(Stored data)
⟨
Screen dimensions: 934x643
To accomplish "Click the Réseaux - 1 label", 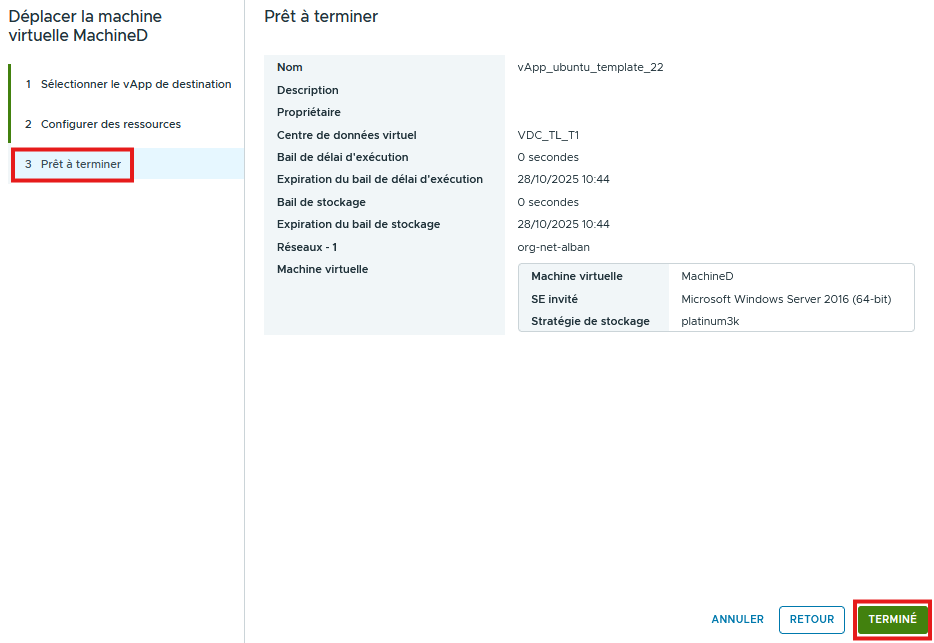I will click(307, 247).
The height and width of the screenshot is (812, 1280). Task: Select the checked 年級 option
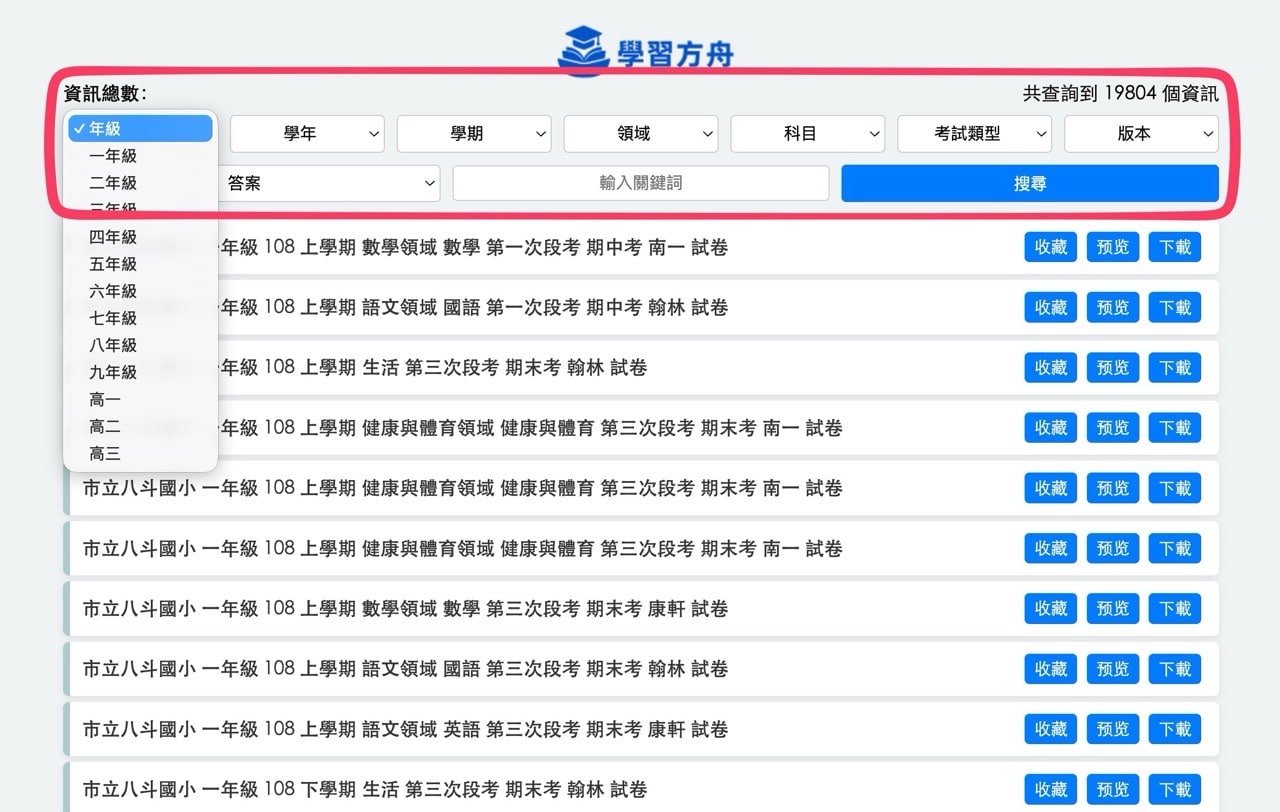pyautogui.click(x=139, y=128)
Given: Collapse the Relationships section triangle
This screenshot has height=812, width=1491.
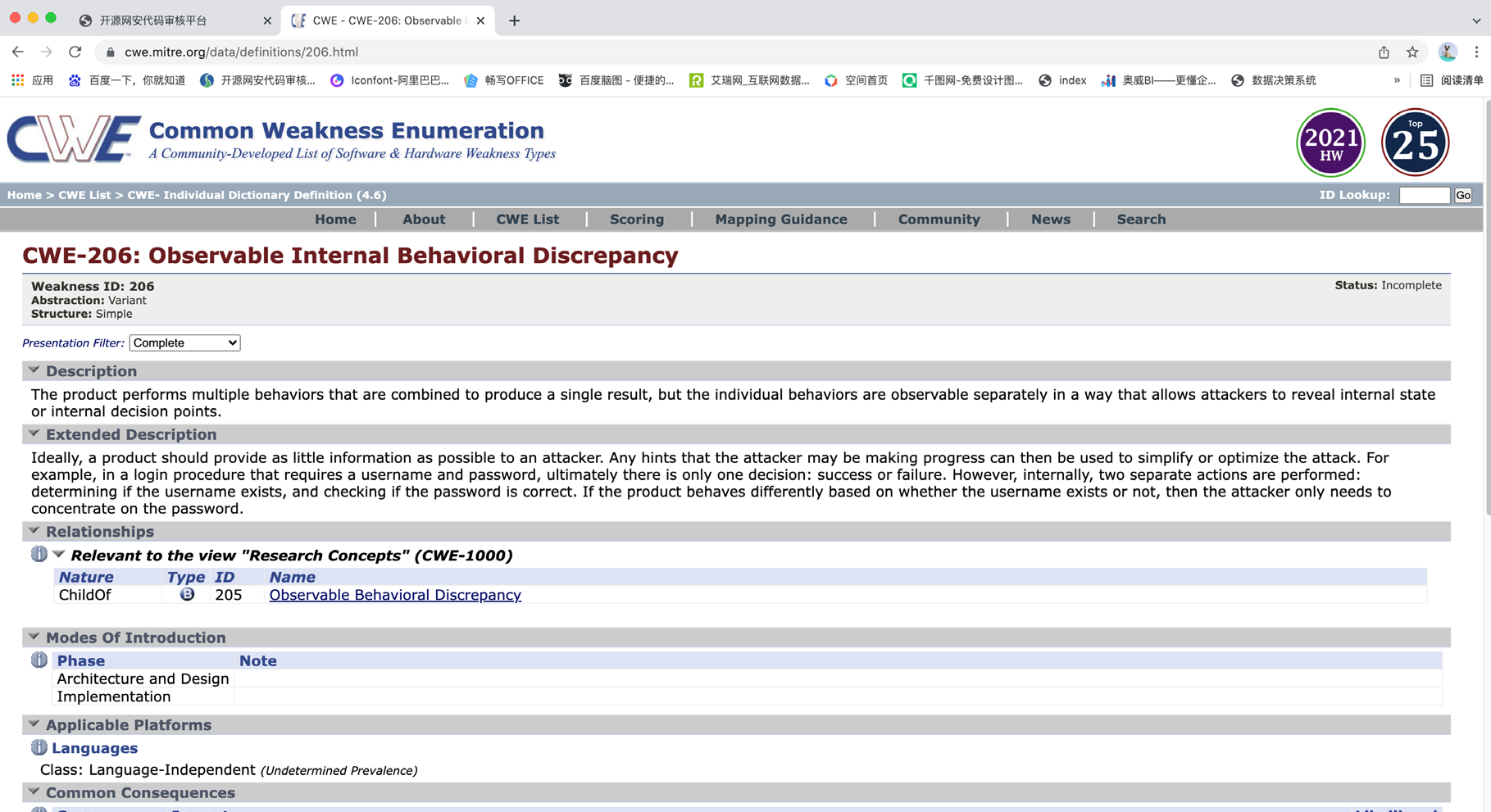Looking at the screenshot, I should click(34, 531).
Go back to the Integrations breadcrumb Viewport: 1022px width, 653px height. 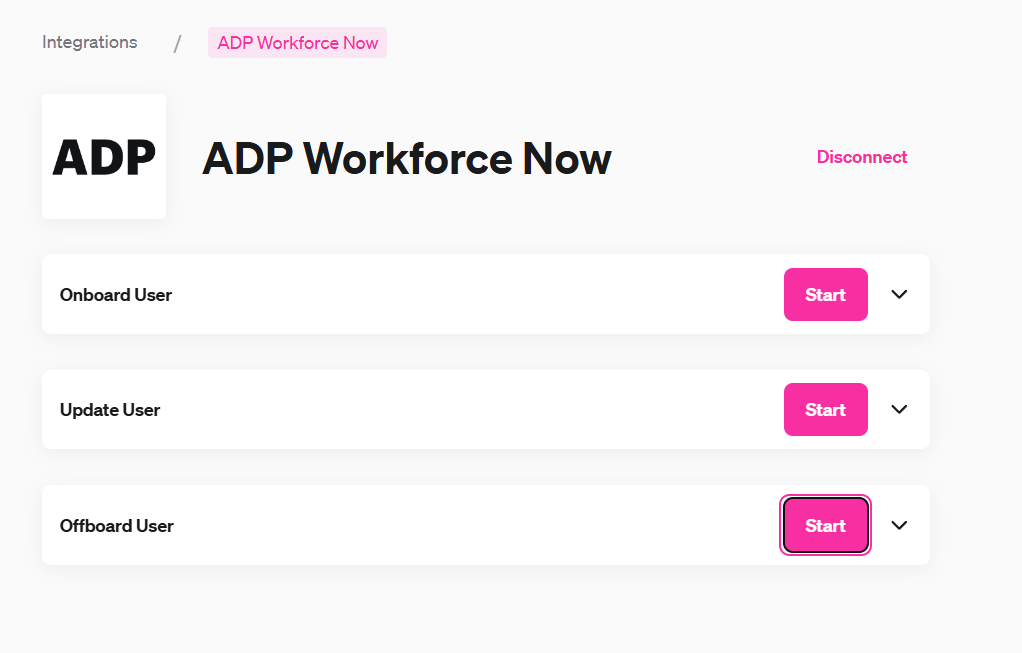[89, 42]
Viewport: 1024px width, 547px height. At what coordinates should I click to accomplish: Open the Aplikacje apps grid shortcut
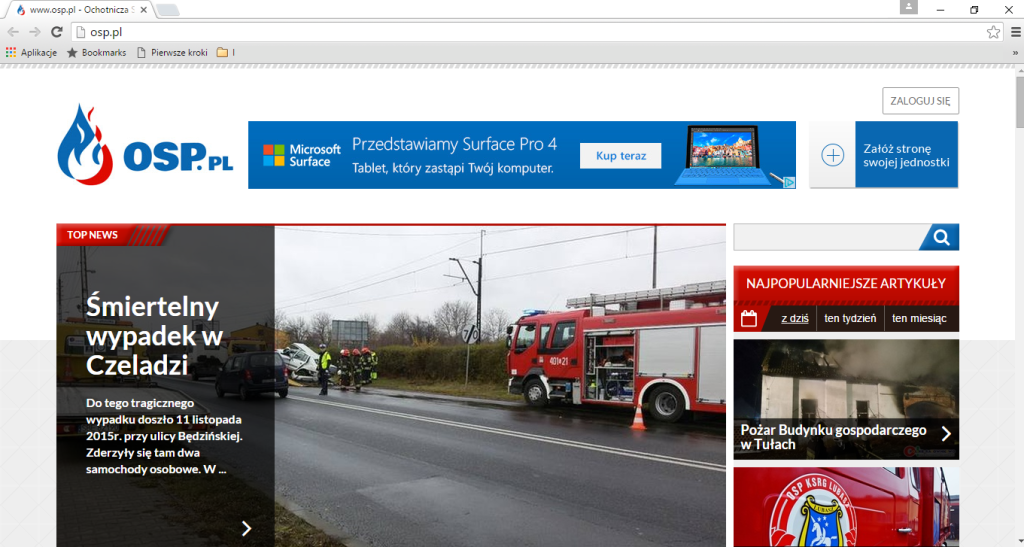[12, 52]

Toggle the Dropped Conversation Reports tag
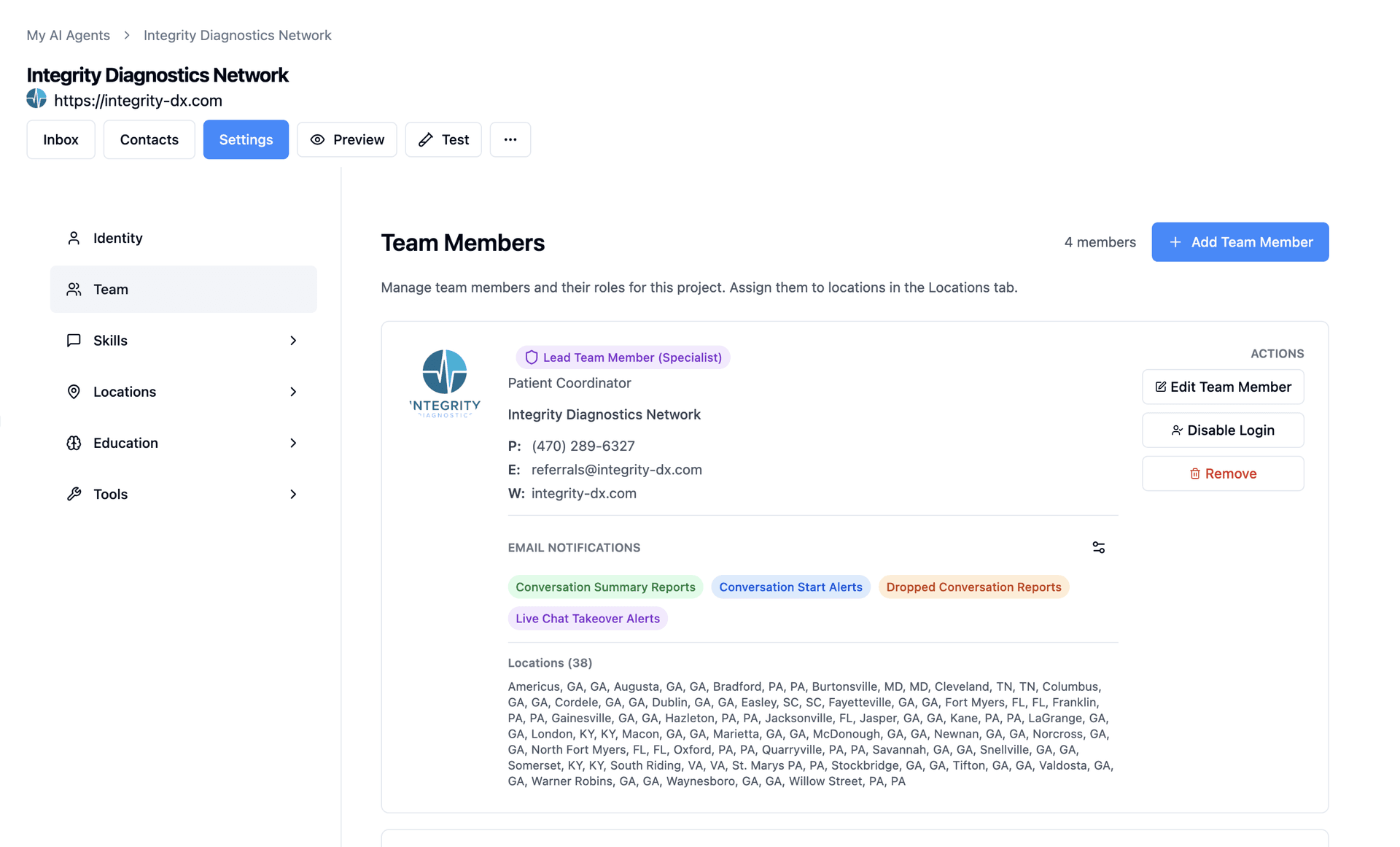973,587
⟩
• WHAT THE TASK ASKS:
Please rewrite the lines from the one containing "Viewport: 1024px width, 547px" through the last line, swapping "Toggle" for "Switch" and keeping everything else the same. Omit the pictures from your answer.

• EXERCISE RESULT:
Viewport: 1024px width, 547px height. At what coordinates should I click to accomplish: Open the Aplikacje apps grid shortcut
[12, 52]

Switch the Dropped Conversation Reports tag
973,587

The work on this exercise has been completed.